October 12, 2024
K-Nearest Neighbors is one of the simplest non-parametric classifiers. A non-parametric classifier does not have a fixed number of parameters. Parametric classifiers, like linear regression, have a fixed number of parameters. A KNN model simply looks at its K nearest neighbors and assigns the most common label among them. It is a memory-based or instance-based learning algorithm.
The probability of a class \( y = c \) given a data point \( x \), dataset \( D \), and K neighbors is defined as:
\[ p(y=c|x,D,K)=\frac{1}{K} \sum_{i \in N_k{x,D}} I(y_i=c) \]Here, \( N_k \) represents the indices of the K-nearest points to \( x \) in dataset \( D \), and \( I(.) \) is an indicator function. To find the nearest neighbor, KNN uses a distance metric, with Euclidean distance being the most commonly used.
KNN does not perform well with high-dimensional data due to the curse of dimensionality. As the number of dimensions increases, the notion of distance loses its effectiveness.
Consider \( N \) data points, each with \( d \) dimensions, uniformly distributed in a unit cube space with features normalized between 0 and 1. To classify a test point \( x \), KNN grows a hypercube inside the space such that it contains the desired number of K neighbors.
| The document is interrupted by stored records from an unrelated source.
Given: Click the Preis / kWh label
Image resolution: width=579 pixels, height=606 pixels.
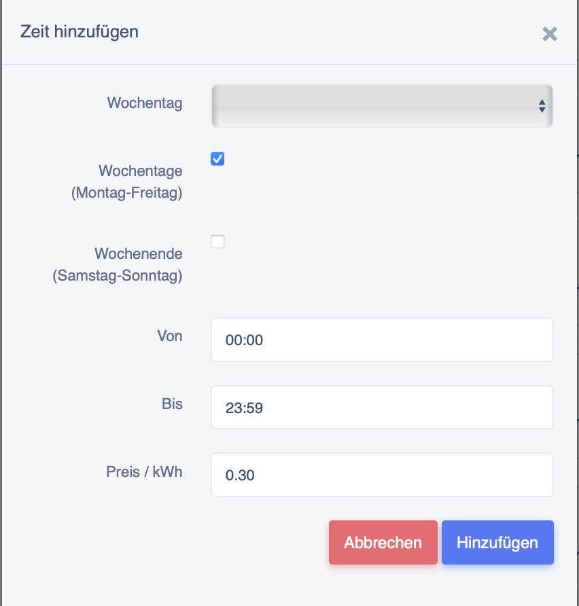Looking at the screenshot, I should (x=144, y=471).
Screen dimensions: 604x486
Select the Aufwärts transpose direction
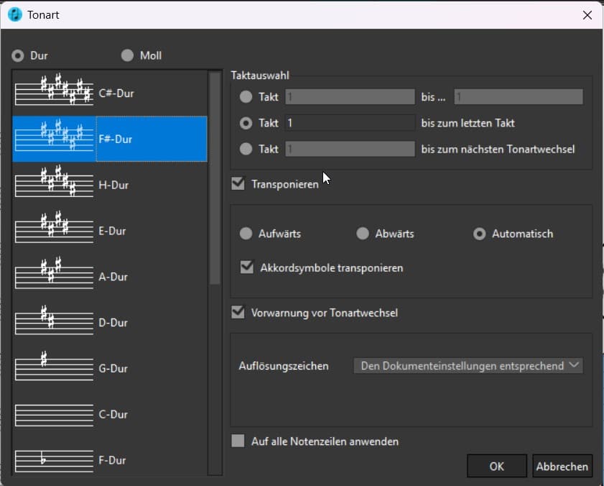246,234
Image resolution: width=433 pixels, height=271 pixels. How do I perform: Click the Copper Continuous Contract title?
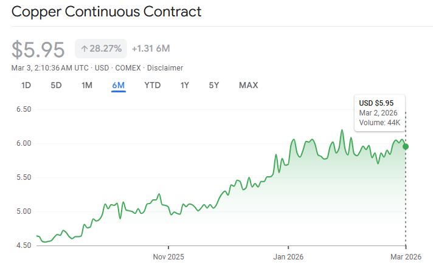pos(106,12)
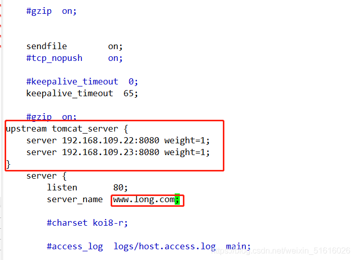Image resolution: width=355 pixels, height=260 pixels.
Task: Click the 'server_name' directive keyword
Action: 75,200
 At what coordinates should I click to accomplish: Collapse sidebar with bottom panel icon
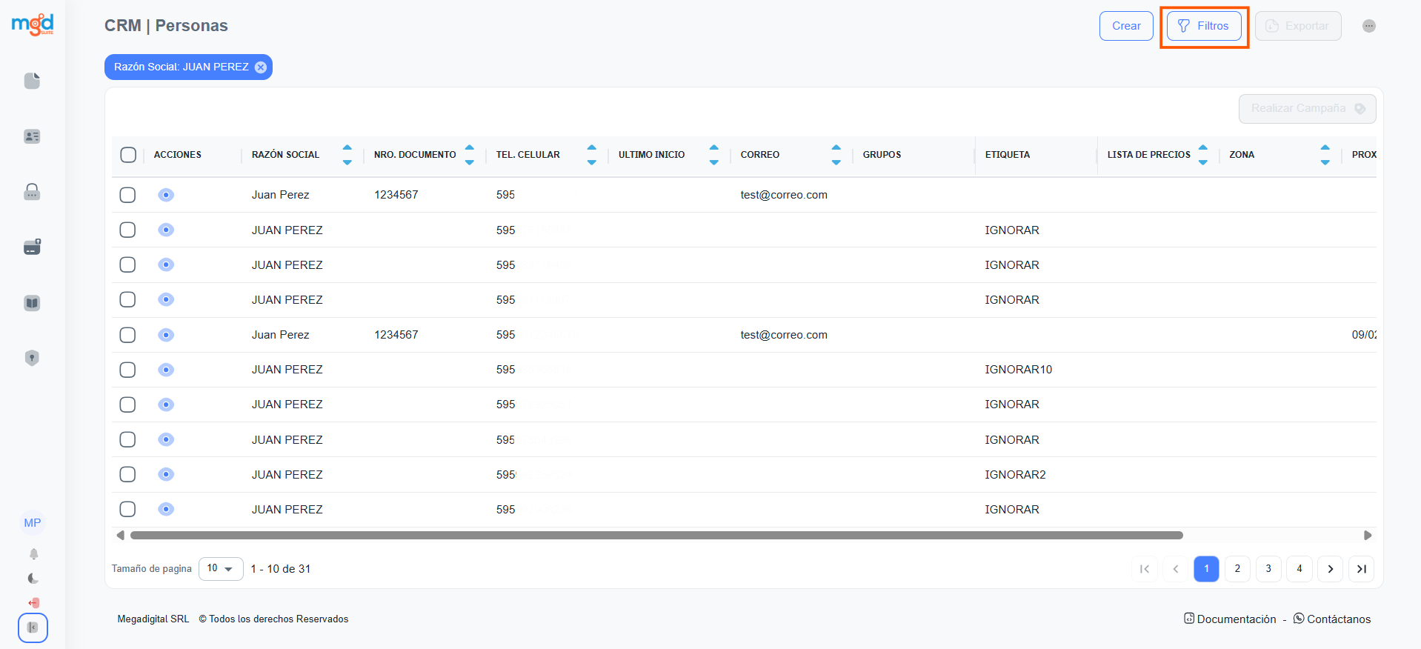tap(33, 628)
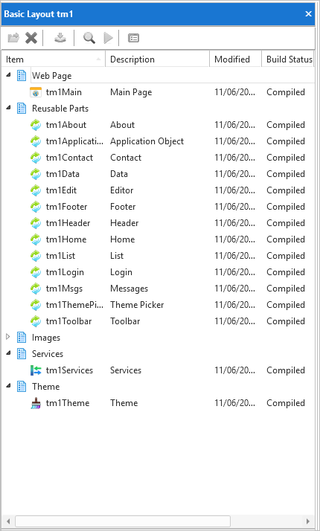Viewport: 320px width, 531px height.
Task: Select the tm1Header reusable part
Action: [x=68, y=223]
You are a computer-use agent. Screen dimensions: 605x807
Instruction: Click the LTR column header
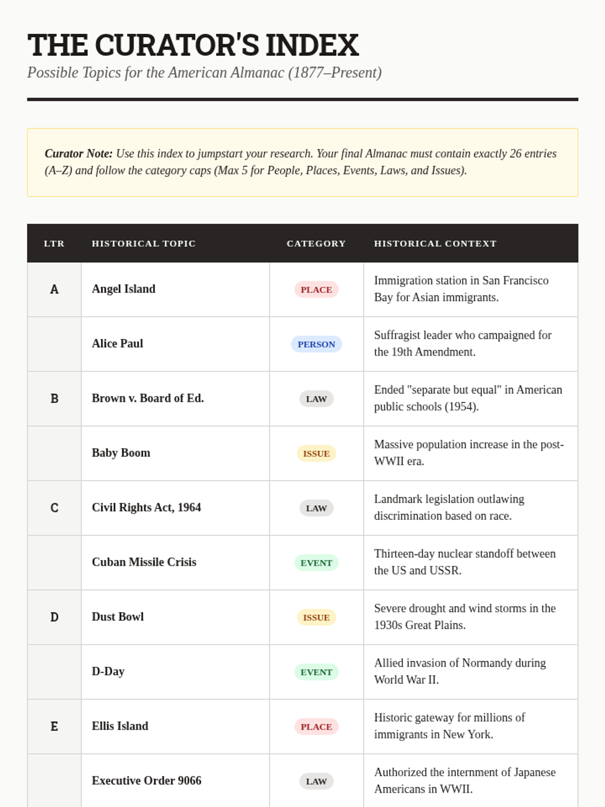point(54,244)
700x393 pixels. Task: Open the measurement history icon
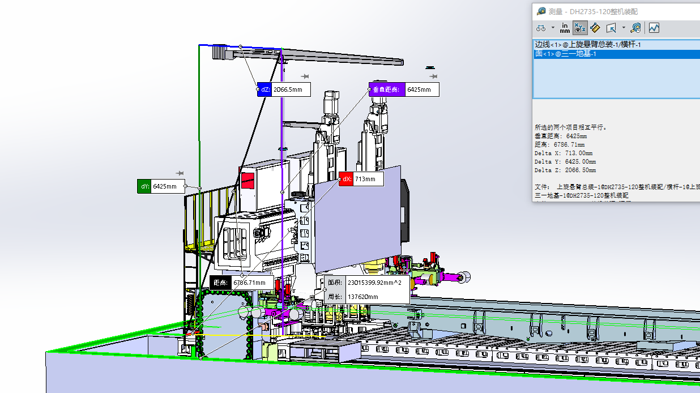636,28
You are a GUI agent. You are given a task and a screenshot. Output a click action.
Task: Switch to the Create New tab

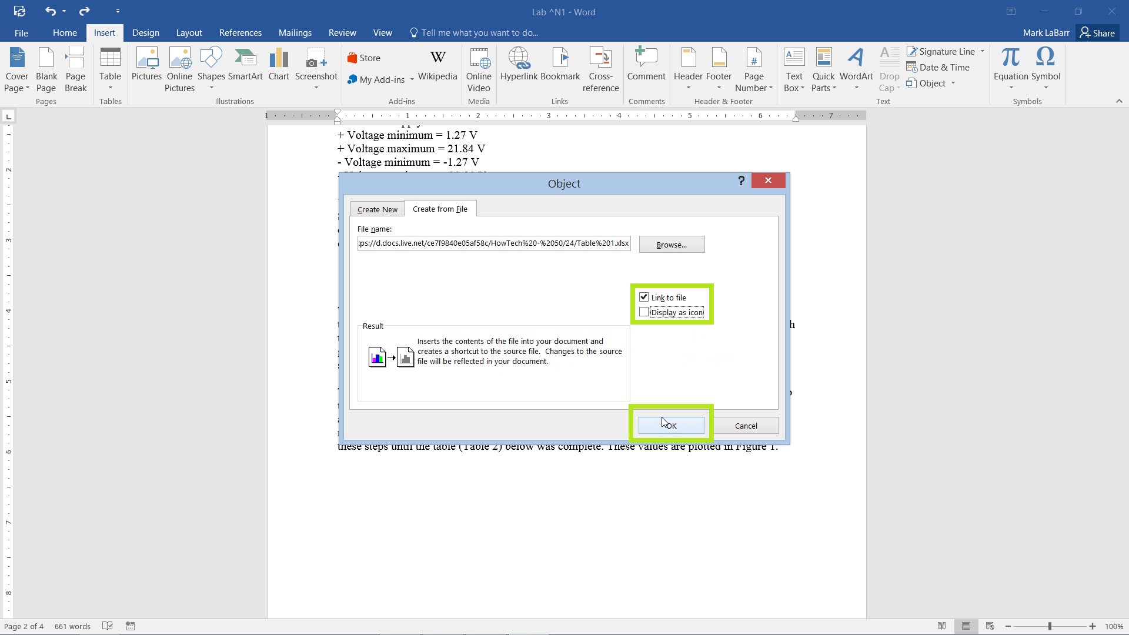377,209
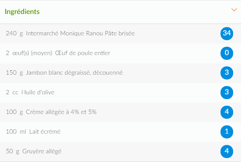Viewport: 241px width, 162px height.
Task: Click the 150 g quantity of Jambon blanc
Action: click(x=14, y=72)
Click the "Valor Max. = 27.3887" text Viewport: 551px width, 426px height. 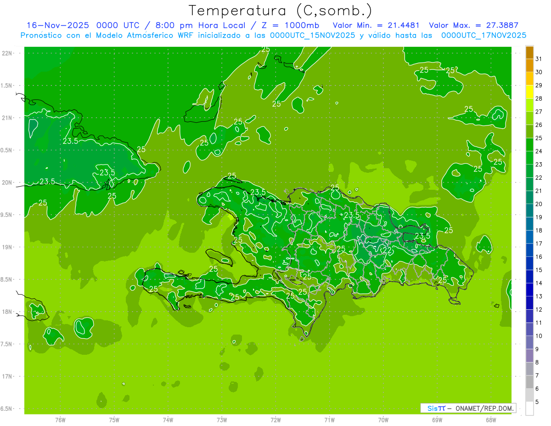473,25
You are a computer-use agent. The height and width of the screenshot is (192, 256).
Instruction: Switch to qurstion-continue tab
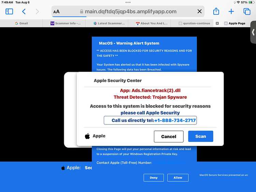194,23
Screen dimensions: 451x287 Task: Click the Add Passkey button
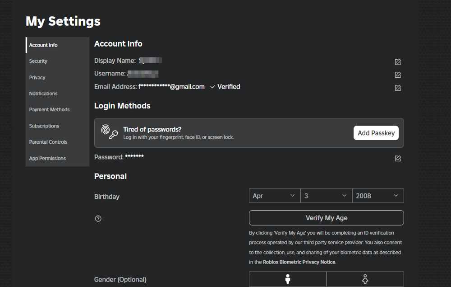[376, 133]
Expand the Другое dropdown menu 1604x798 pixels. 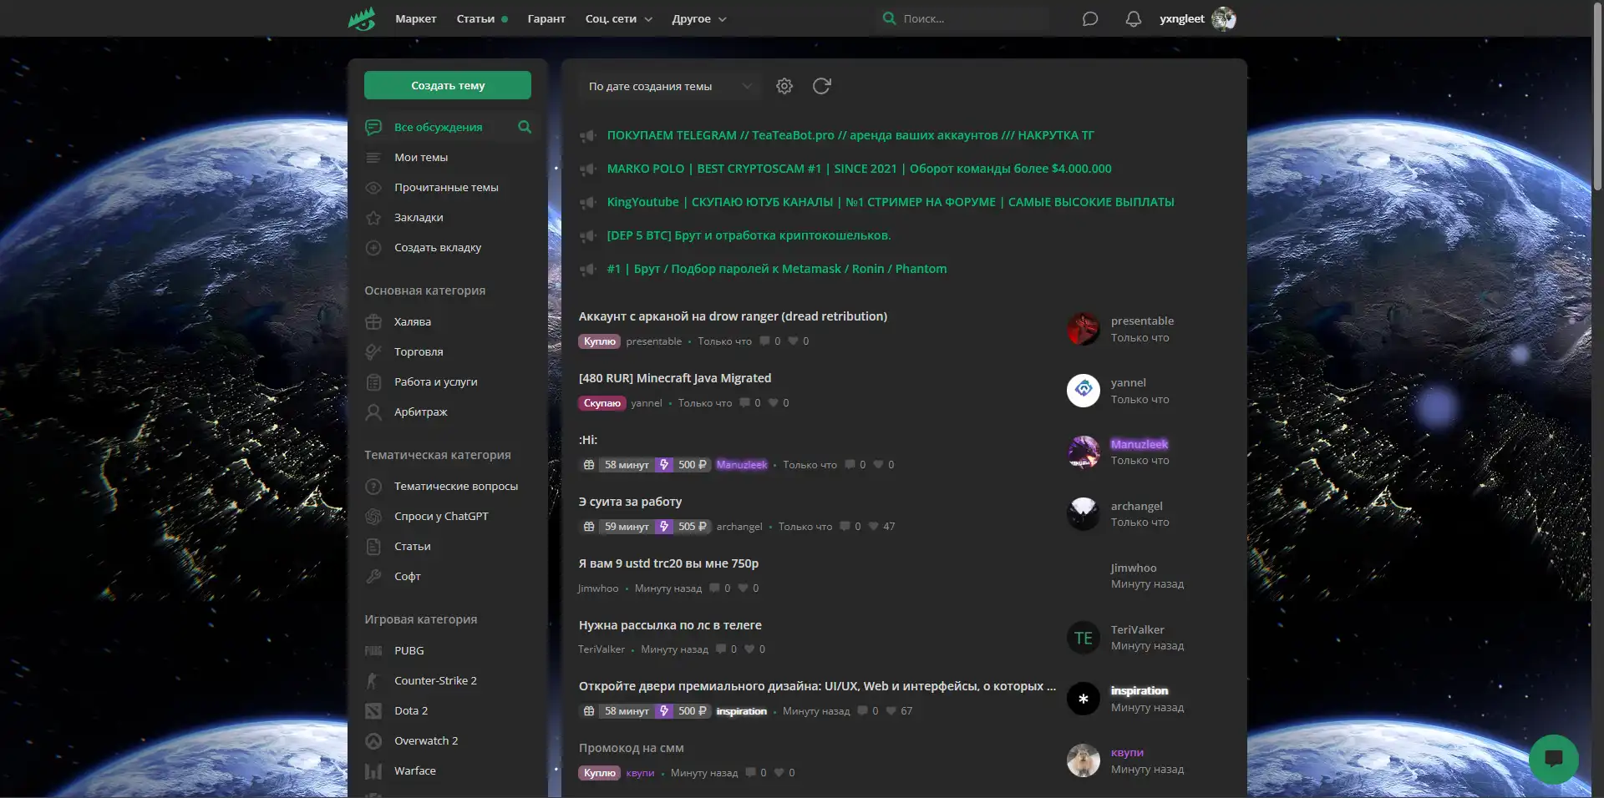click(x=698, y=18)
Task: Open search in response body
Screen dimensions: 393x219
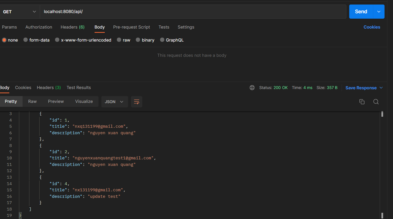Action: click(x=376, y=102)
Let's assume we are looking at 10 nearest neighbors:
\[ x \in [0,1]^d, K=10 \]Let \( l \) be the length of the hypercube required to contain K nearest points, then:
\[ l^d = \frac{K}{N} = \left(\frac{K}{N}\right)^{\frac{1}{d}} \]For example, if we have \( N=1000 \) samples, the following table illustrates how \( l \) changes with dimension \( d \):
Dimension (d) | l (Hypercube length) |
---|---|
2 | 0.1 |
10 | 0.63 |
100 | 0.955 |
1000 | 0.9954 |
For 1000-dimensional data points, we need to cover 99.54% of the space to include only 10 nearest neighbors. Not so near, ehh? This means that in high-dimensional spaces, the concept of 'nearest neighbors' loses meaning.